• [Data records]
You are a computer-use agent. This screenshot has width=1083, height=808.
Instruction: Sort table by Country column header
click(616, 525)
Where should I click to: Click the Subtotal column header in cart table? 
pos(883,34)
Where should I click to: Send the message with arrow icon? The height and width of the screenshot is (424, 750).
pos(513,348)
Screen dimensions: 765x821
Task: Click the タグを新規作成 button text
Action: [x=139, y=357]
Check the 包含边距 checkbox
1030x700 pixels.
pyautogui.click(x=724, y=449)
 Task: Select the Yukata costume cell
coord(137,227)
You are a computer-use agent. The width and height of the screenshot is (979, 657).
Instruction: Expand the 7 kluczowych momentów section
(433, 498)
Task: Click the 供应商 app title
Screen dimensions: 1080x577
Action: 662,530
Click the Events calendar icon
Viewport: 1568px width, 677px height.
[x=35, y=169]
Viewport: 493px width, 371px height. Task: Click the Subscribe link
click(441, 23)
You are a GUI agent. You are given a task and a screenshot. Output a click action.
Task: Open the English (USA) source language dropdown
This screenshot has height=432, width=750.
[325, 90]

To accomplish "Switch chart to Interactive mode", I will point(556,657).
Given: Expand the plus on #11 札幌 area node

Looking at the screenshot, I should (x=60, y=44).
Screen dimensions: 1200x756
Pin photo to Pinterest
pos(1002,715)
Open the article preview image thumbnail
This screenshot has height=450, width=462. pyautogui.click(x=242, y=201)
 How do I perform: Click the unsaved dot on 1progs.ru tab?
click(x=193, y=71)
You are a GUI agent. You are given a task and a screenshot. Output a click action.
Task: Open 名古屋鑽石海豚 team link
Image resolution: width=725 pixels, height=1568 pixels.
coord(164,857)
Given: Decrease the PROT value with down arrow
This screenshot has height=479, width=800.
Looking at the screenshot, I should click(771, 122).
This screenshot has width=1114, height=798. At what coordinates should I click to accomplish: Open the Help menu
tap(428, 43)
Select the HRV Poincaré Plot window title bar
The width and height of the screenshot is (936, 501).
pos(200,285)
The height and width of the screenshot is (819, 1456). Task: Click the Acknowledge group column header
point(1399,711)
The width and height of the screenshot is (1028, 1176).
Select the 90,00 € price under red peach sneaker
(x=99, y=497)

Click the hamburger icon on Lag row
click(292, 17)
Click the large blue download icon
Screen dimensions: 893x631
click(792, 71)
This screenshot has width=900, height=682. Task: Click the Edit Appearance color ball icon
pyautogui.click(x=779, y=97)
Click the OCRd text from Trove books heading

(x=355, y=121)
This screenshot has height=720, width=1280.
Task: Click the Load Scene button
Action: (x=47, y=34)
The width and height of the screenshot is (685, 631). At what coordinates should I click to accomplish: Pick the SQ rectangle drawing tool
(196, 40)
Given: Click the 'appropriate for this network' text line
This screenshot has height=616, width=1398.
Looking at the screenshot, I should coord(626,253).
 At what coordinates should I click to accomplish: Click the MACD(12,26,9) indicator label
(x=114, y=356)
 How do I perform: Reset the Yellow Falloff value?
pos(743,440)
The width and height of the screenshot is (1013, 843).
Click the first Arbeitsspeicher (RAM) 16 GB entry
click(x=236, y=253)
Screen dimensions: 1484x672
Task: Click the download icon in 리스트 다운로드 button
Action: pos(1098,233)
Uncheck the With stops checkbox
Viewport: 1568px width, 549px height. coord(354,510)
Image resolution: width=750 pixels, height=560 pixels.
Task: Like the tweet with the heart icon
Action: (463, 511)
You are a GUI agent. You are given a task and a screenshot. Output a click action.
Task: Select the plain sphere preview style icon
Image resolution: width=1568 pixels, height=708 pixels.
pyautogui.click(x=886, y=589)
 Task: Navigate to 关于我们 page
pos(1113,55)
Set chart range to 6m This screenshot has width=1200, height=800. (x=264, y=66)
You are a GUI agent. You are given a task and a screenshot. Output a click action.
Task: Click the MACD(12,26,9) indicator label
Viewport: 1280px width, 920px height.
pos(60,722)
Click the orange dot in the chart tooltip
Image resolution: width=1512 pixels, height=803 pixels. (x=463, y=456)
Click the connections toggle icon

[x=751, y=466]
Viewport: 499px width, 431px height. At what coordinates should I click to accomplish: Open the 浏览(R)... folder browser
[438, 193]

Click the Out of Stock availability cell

• [Instruction]
Return every line unchanged, from the line containing "Viewport: 499px width, 431px" down to the end of the records.

• [Output of the exercise]
Viewport: 499px width, 431px height. At what coordinates should I click to accomplish: Open the 浏览(R)... folder browser
[438, 193]

Click the Out of Stock availability cell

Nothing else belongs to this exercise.